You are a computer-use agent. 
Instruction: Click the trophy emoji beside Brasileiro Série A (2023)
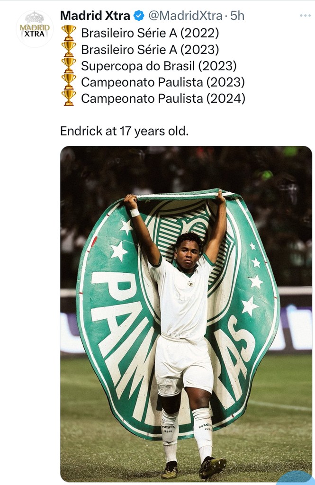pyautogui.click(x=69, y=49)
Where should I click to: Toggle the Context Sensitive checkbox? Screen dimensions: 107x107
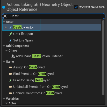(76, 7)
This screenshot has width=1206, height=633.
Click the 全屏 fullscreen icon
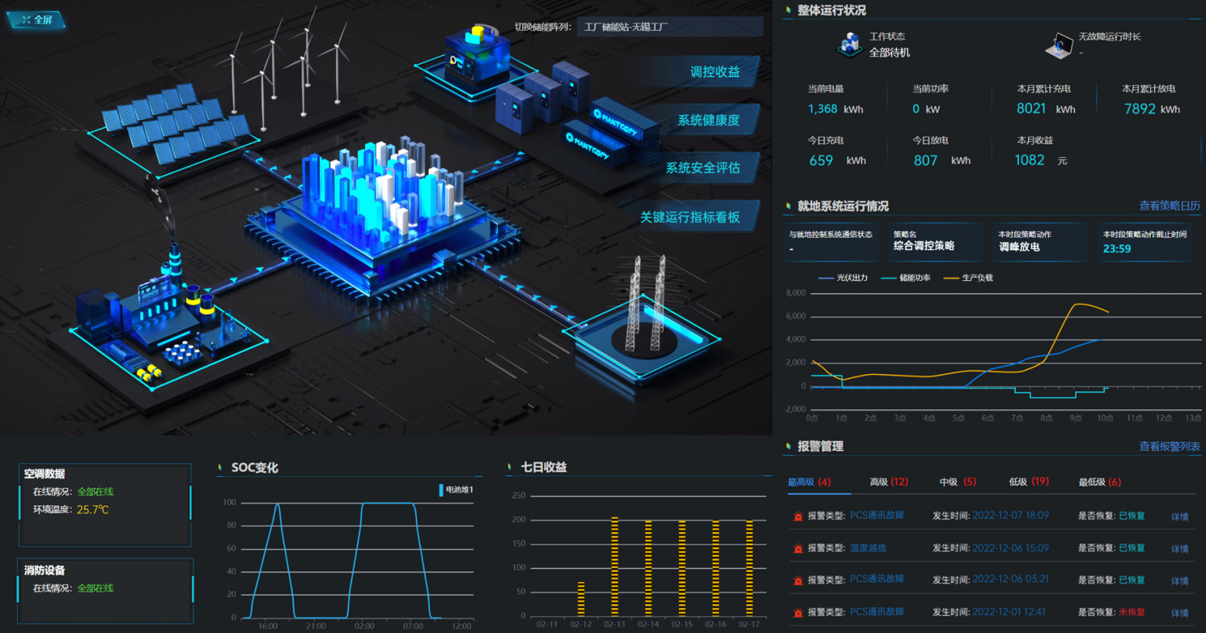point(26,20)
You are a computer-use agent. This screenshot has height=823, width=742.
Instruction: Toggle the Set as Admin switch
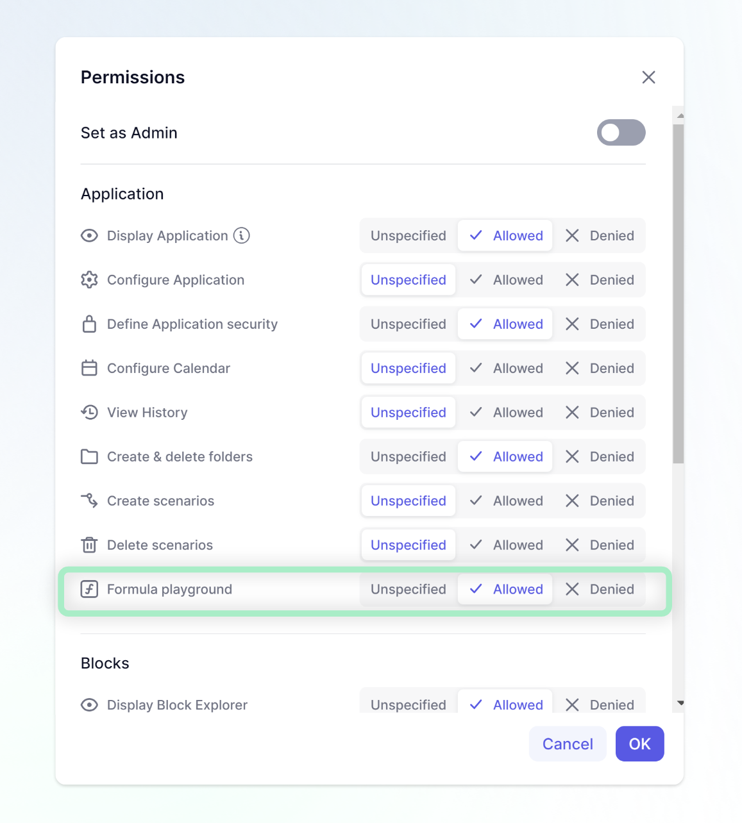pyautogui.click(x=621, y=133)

---

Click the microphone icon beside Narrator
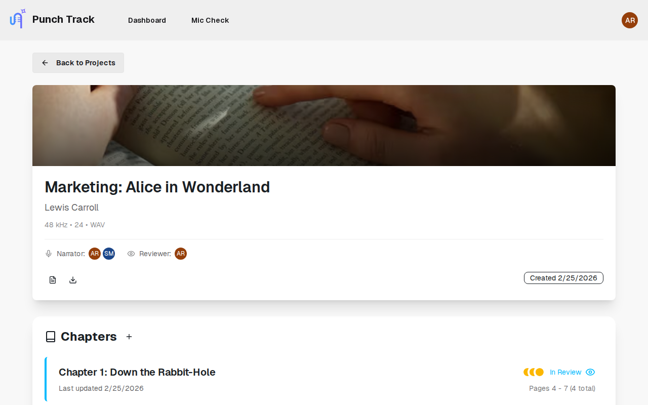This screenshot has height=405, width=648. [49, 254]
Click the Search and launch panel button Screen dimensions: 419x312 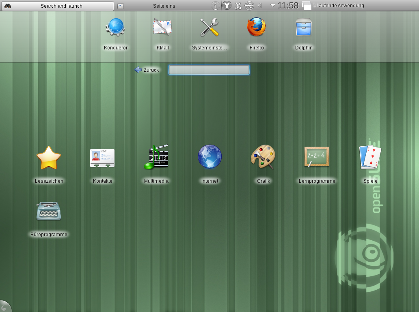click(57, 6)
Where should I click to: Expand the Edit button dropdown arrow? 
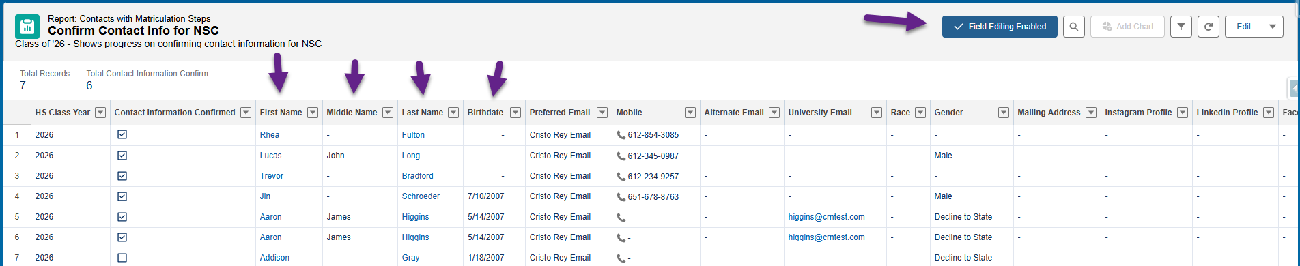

• _Prompt_: Locate and copy each line in the data above that includes the word "agent".

• _Answer to this task_:
You are a computer-use agent. 
You are a computer-use agent. This screenshot has height=823, width=742.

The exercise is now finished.